For years, researchers debated whether high triglycerides alone raise heart disease risk or simply travel alongside other risk factors like low HDL. That question is now largely settled. A major meta-analysis of 17 prospective trials found that hypertriglyceridemia is an independent risk factor for cardiovascular disease. For every 88 mg/dL increase in triglycerides, the relative risk of cardiovascular disease rose about 30% in men and 75% in women. Even after adjusting for HDL cholesterol levels, the increased risk remained statistically significant: 14% in men and 37% in women.

Supporting this, clinical trials that lowered triglycerides (without lowering LDL) still reduced coronary events. The greatest benefit in these studies appeared specifically among people who started with elevated triglycerides.

Pancreatitis: The Acute Danger

Beyond long-term heart risk, very high triglycerides pose an immediate threat: acute pancreatitis, a painful and potentially life-threatening inflammation of the pancreas. The risk starts climbing when triglycerides exceed 500 mg/dL and rises sharply above 1,000 mg/dL, where roughly 5% of people will develop an episode. At levels above 2,000 mg/dL, the risk jumps to 10 to 20%. This is the primary reason clinicians treat very high triglycerides urgently rather than taking a wait-and-see approach.

How Pure Hypertriglyceridemia Is Managed

Treatment depends on how high triglycerides are and what’s driving them.

Diet and Lifestyle Changes

Reducing simple sugars and refined carbohydrates is one of the most effective first steps. In meta-analyses of randomized trials, low-carbohydrate diets produced significant triglyceride reductions compared to low-fat diets. Cutting excess calories, increasing physical activity, losing weight, and limiting alcohol all contribute. For people whose triglycerides are mildly or moderately elevated, these changes alone can sometimes bring levels back to normal, especially if a secondary cause like excess alcohol or a high-sugar diet is the main driver.

Medications

When triglycerides are in the high range (200 to 499 mg/dL), statins are often recommended as the initial medication because they address overall cardiovascular risk. Some high-intensity statins can lower triglycerides by up to 43% in people who start with significantly elevated levels.

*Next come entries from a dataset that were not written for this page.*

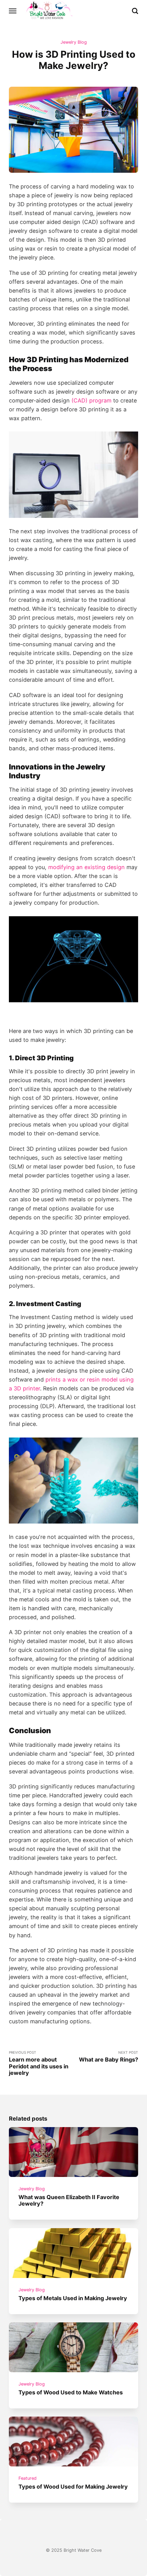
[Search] (135, 11)
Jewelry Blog (74, 42)
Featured (27, 2478)
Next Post (108, 2056)
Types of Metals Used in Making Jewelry (72, 2297)
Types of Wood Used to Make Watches (70, 2392)
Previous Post (38, 2063)
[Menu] (13, 11)
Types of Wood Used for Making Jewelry (73, 2486)
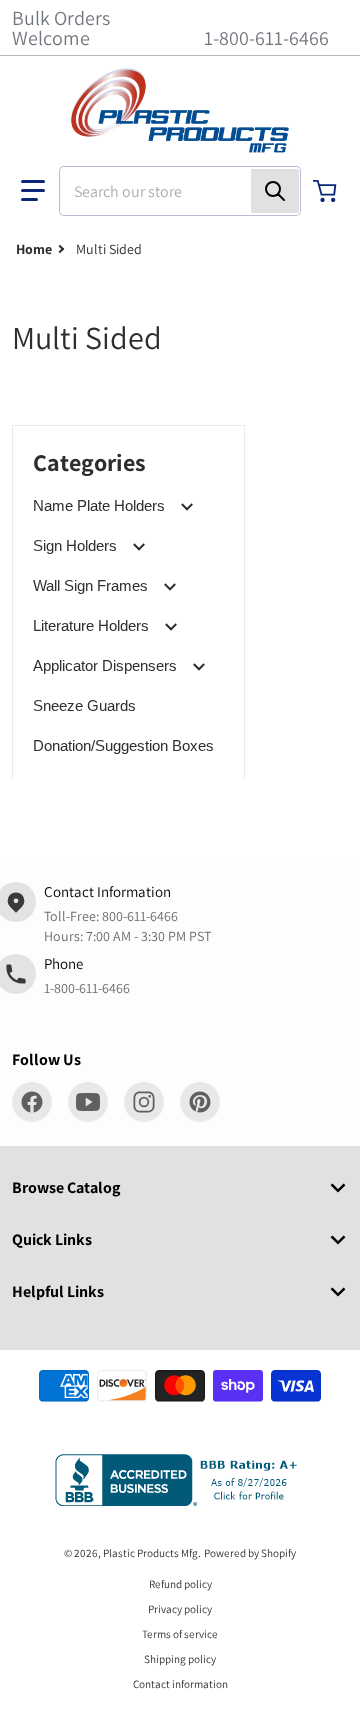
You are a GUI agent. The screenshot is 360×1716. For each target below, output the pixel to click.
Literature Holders (91, 625)
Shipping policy (180, 1659)
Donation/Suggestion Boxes (123, 745)
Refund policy (180, 1584)
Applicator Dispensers (105, 665)
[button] (33, 191)
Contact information (180, 1684)
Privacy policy (180, 1609)
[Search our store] (275, 191)
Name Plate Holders (99, 505)
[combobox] (180, 191)
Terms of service (180, 1634)
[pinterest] (200, 1102)
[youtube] (88, 1102)
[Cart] (327, 191)
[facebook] (32, 1102)
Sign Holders (75, 545)
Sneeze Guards (84, 705)
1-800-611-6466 (266, 38)
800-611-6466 (140, 916)
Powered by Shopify (250, 1553)
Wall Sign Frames (90, 585)
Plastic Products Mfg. (152, 1553)
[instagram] (144, 1102)
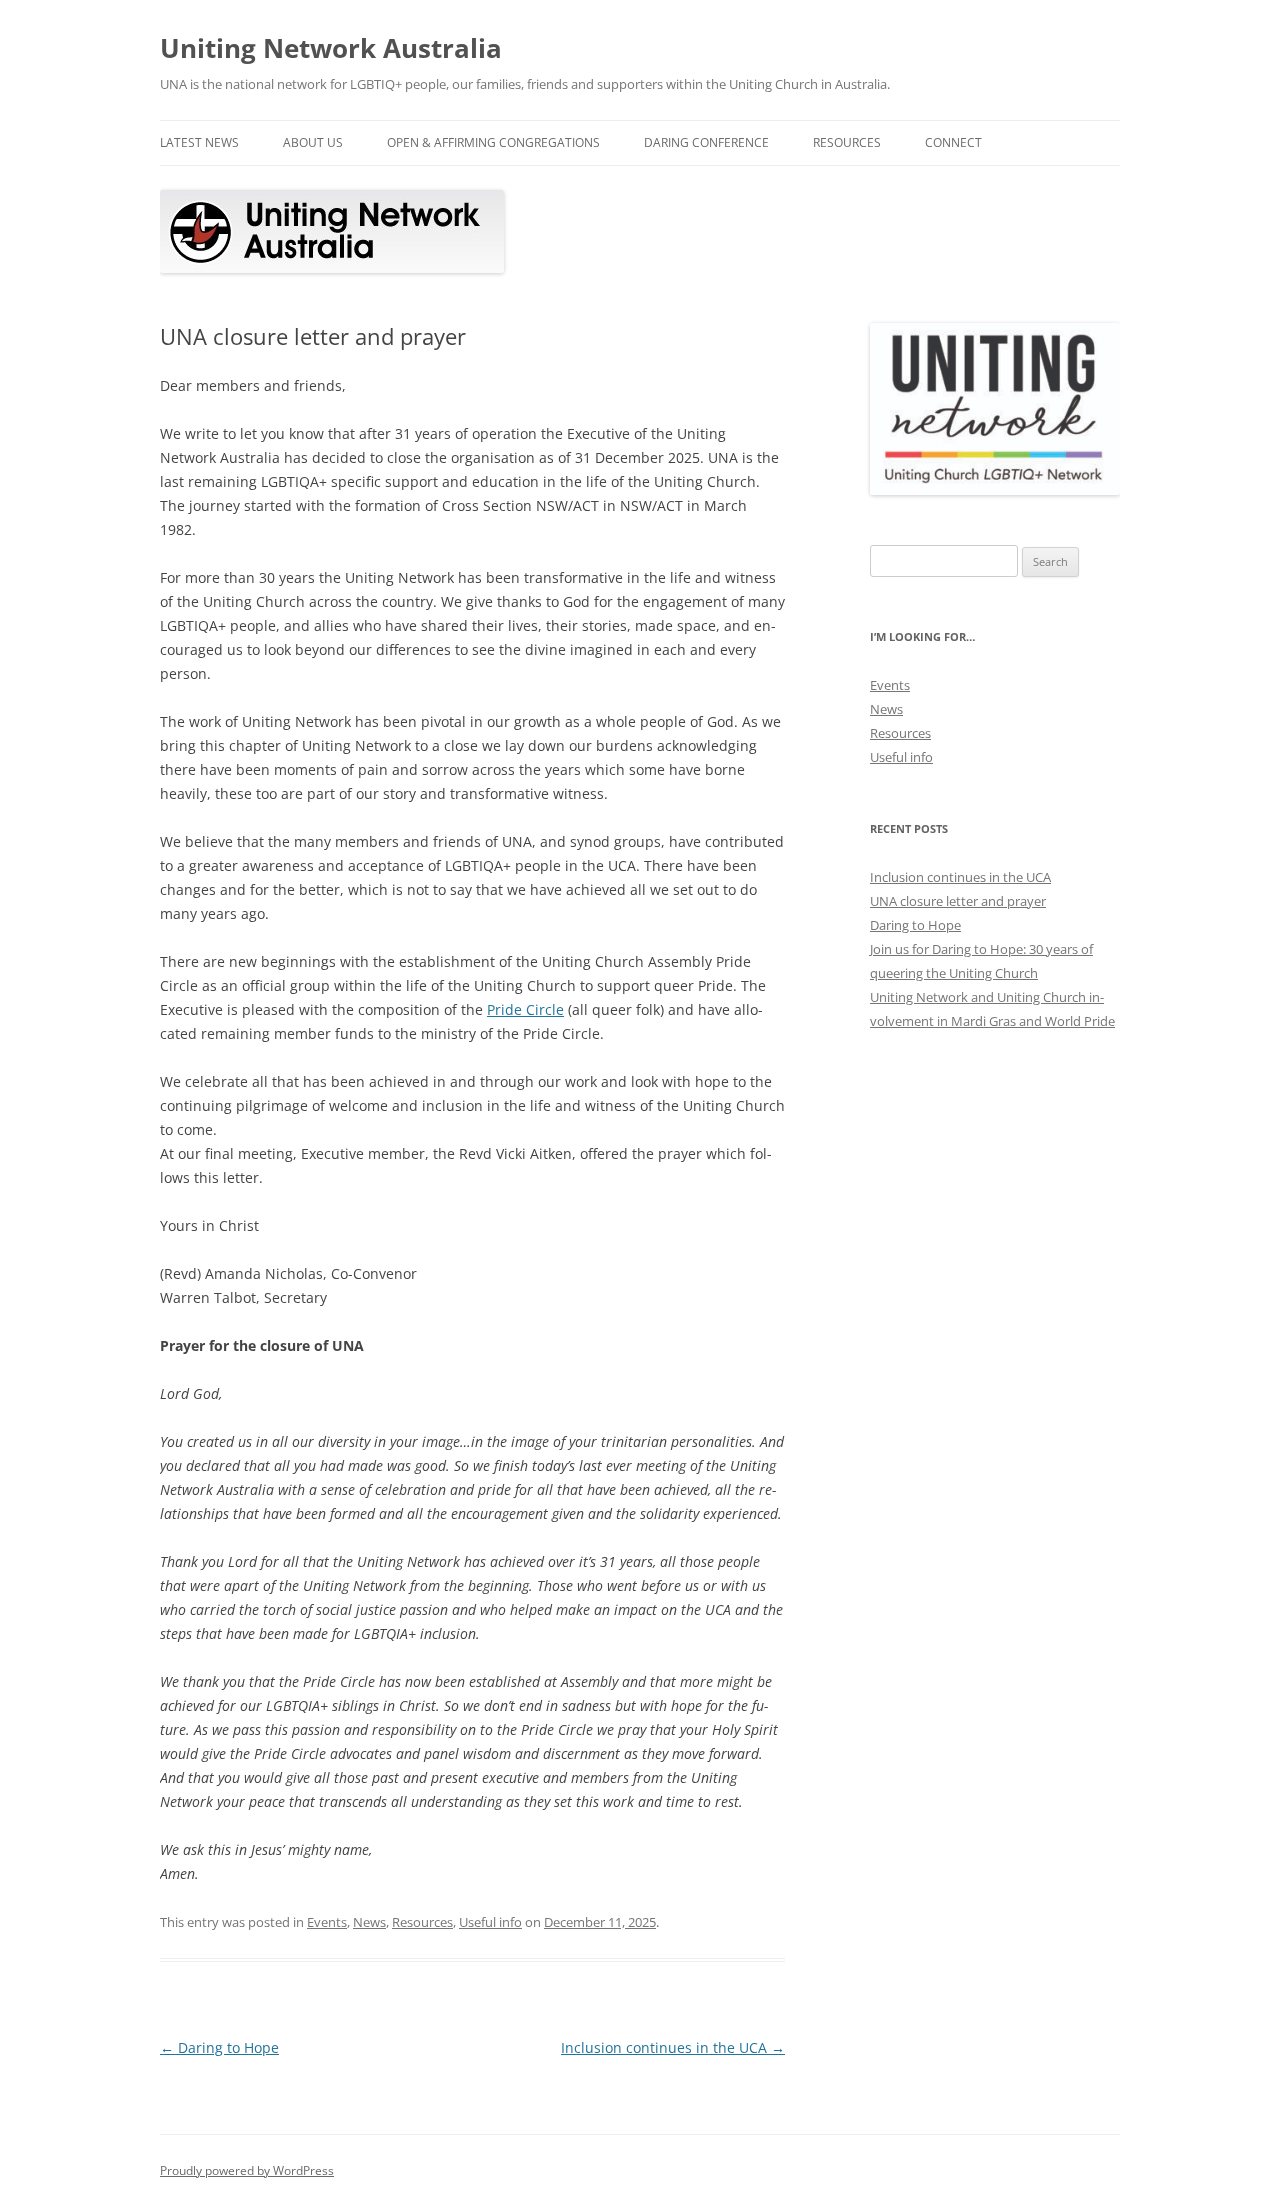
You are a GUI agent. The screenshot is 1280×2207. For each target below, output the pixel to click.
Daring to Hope (219, 2047)
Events (327, 1922)
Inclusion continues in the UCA (673, 2047)
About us (313, 142)
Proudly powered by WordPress (247, 2170)
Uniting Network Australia (331, 48)
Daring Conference (706, 142)
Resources (847, 142)
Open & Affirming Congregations (493, 142)
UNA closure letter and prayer (958, 901)
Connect (953, 142)
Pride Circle (525, 1009)
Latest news (199, 142)
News (369, 1922)
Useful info (490, 1922)
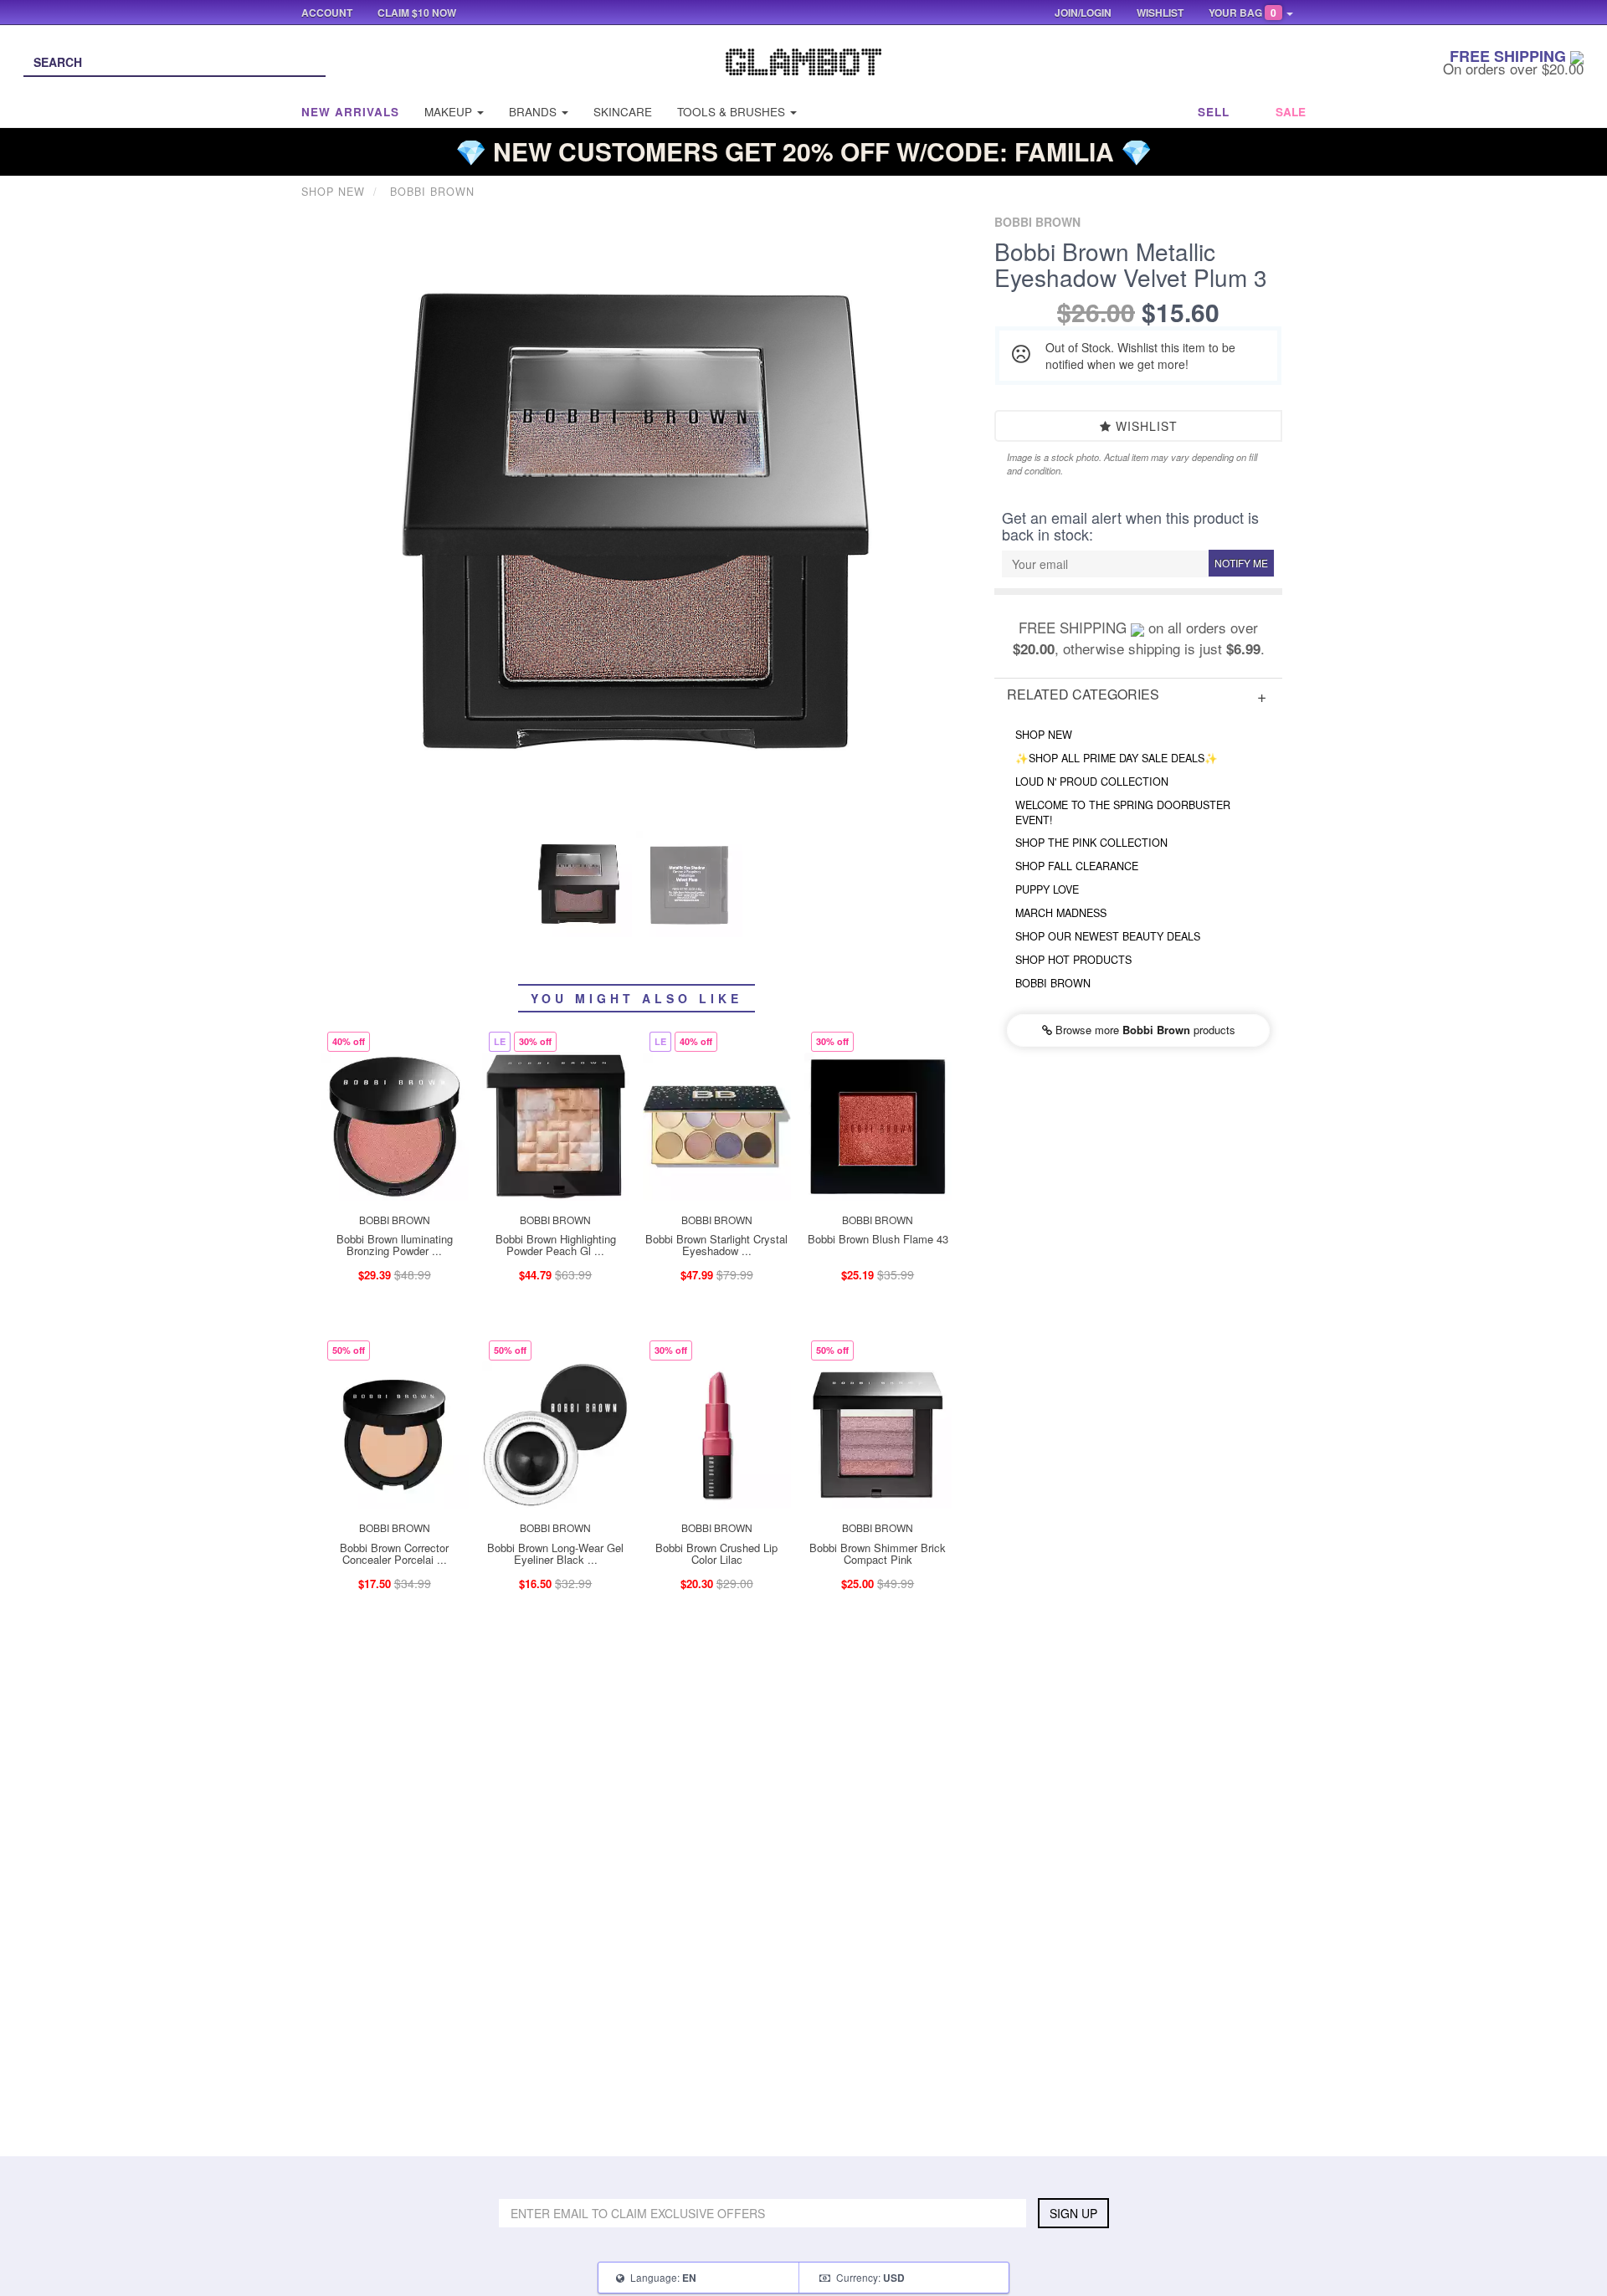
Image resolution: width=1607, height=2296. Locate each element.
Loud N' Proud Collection (1091, 781)
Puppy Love (1047, 889)
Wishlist (1145, 426)
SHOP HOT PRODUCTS (1073, 959)
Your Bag (1242, 12)
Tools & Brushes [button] (732, 112)
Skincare (622, 112)
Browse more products (1143, 1030)
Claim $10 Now (416, 12)
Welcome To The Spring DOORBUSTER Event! (1122, 812)
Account (326, 12)
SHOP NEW (1043, 734)
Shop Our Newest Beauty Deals (1107, 936)
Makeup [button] (449, 112)
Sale (1291, 112)
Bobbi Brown (1053, 983)
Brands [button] (534, 112)
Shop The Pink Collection (1091, 842)
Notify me (1241, 563)
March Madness (1060, 912)
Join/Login (1083, 12)
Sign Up (1073, 2213)
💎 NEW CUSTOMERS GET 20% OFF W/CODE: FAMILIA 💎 (803, 151)
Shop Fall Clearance (1076, 866)
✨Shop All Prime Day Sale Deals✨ (1116, 758)
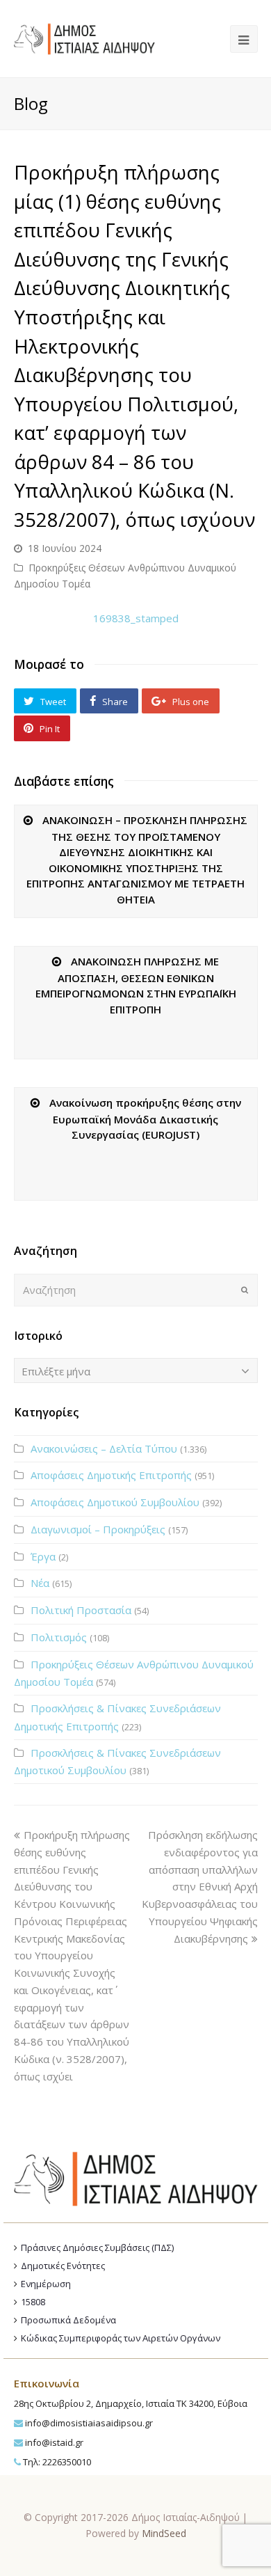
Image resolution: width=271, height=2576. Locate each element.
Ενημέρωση (46, 2283)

For severe hypertriglyceridemia above 500 mg/dL, where pancreatitis risk becomes a concern, guidelines call for drugs that target triglycerides more directly. Fibrates work primarily by speeding up the clearance of VLDL from the bloodstream, particularly the largest, most triglyceride-heavy particles. They accomplish this partly by suppressing the production of apolipoprotein C-III, which removes the brake on lipoprotein lipase activity. Prescription omega-3 fatty acid formulations, approved for use at doses of 2 to 4 grams per day, also produce significant triglyceride reductions in this range. These are distinct from over-the-counter fish oil supplements, which contain lower concentrations and are not FDA-approved for treating hypertriglyceridemia.

Symptoms and How It’s Detected

Pure hypertriglyceridemia rarely causes noticeable symptoms until levels are quite high. Some people with chronic elevation develop mild joint pain, particularly in the hands, knees, and ankles. At very high levels, small yellowish fat deposits called xanthomas can appear on the skin. But most people discover the condition through a routine blood test. A standard lipid panel will show elevated triglycerides, and the pattern of normal LDL cholesterol with low HDL cholesterol points toward pure hypertriglyceridemia rather than a mixed lipid disorder.

Because the condition is so often silent, it can go undetected for years. Repeat fasting lipid panels are important for anyone with a family history of high triglycerides, and for those with known secondary risk factors like obesity, diabetes, or heavy alcohol use.